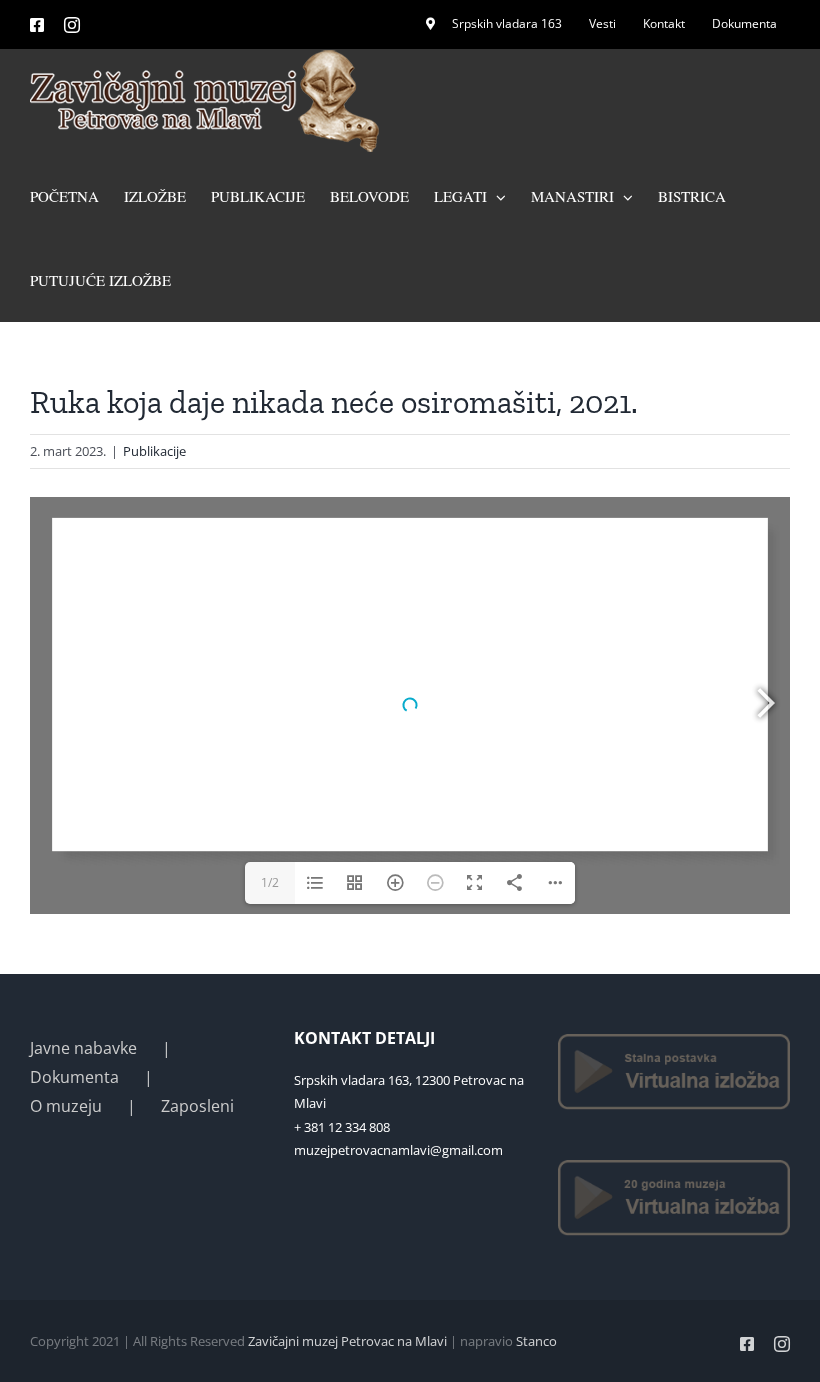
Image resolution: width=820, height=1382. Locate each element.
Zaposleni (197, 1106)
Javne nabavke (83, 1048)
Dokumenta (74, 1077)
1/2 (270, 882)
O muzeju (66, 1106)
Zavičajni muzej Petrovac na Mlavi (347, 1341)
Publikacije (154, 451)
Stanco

★ ★ ★ ★ ★

● Work order
From the first line to the last, retype the data above exactly, but not its images.

● Response to the task
Image resolution: width=820, height=1382. Locate each element.
Zaposleni (197, 1106)
Javne nabavke (83, 1048)
Dokumenta (74, 1077)
1/2 (270, 882)
O muzeju (66, 1106)
Zavičajni muzej Petrovac na Mlavi (347, 1341)
Publikacije (154, 451)
Stanco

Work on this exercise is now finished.